Cat chief execs predict additional $100 million in Q3 expenses due to fresh tariffs
Caterpillar Inc., the global machinery and equipment giant, is grappling with the impact of tariffs as trade and negotiations continue to be fluid. The CEO of Caterpillar, Joe Creed, reported that the additional costs caused by the Trump administration tariffs have escalated.
According to a recent SEC filing, Caterpillar expects an additional $100 million in costs this quarter, bringing the total tariff-related costs for the third quarter to a range of $500 million to $600 million. This marks an increase from the initial estimate of between $400 million and $500 million.
The Resource Industries division of Caterpillar is expected to incur about 20% of these costs this quarter, with the Construction Industries group absorbing approximately 55%. The Energy & Transportation group is expected to face approximately 25%.
The tariffs are affecting a wide range of companies, including Caterpillar Inc., specifically. The company, which employs about 51,000 people in the United States out of a total of approximately 113,000 employees worldwide, has a footprint in 25 states, with 65 key locations in the United States.
Despite the tariff-related costs, Caterpillar Inc.'s market capitalization has risen over the past six months, reaching about $200 billion.
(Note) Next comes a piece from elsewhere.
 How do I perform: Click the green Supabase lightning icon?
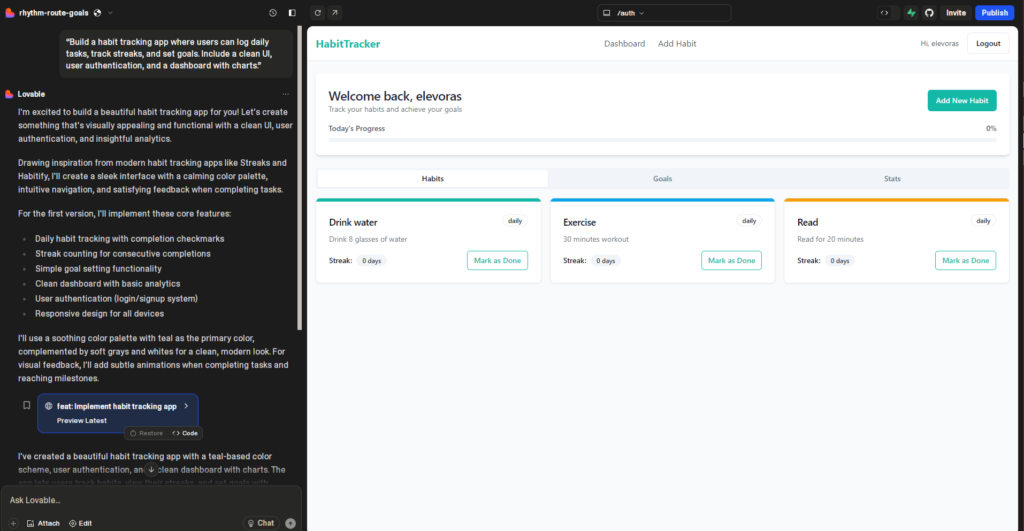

However, the shares of Caterpillar Inc. (Ticker: CAT) were down nearly 3% to about $423 the morning after the company's SEC filing.
In response to the tariffs, Caterpillar Inc. has implemented measures such as cutting short-term discretionary spending, seeking multiple suppliers, and working to certify other products to be compliant with the USMCA trade agreement.
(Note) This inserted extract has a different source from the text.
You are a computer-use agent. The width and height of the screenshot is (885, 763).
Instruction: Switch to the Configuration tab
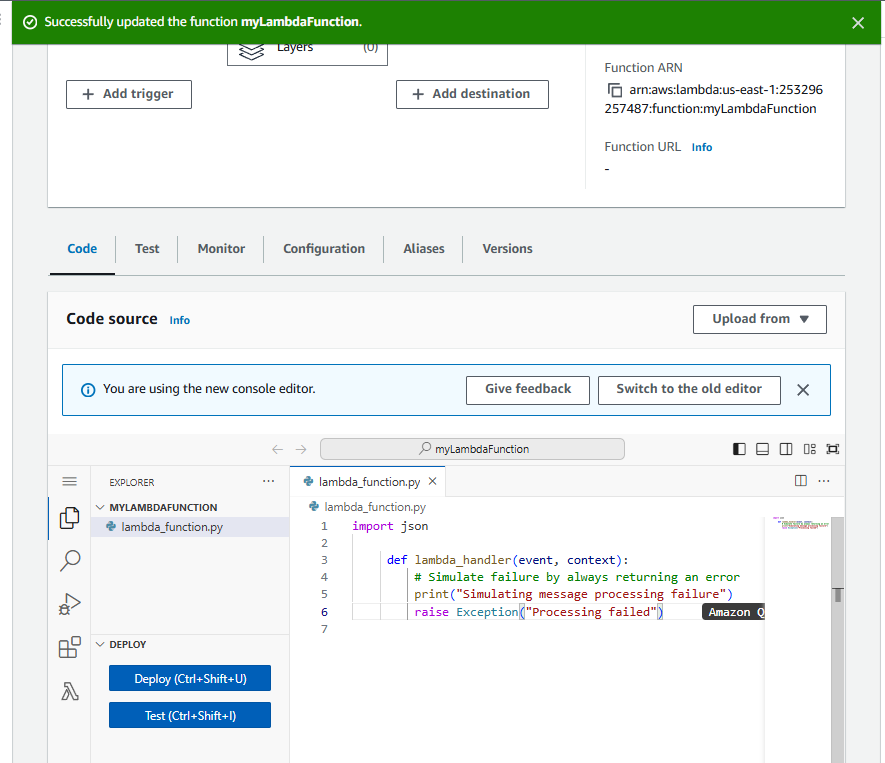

It's important to note that the tariffs enacted by the Trump administration are reciprocal measures on products from dozens of countries. Nearly half of all companies, according to a survey by Endeavor Business Intelligence, are seeing their operating costs rise by at least 10% due to the tariff push. Ford Motor Co. has increased its 2025 tariff-related cost estimate by $500 million, bringing it to $2 billion.
As of the information provided, no further steps have been taken by Caterpillar Inc. in response to the tariffs. The range for full-year tariff-related costs is now between $1.5 billion and $1.8 billion, an increase from the previous estimate. The midpoint of the new tariff-related cost range for the full year is $250 million higher than the previous forecast.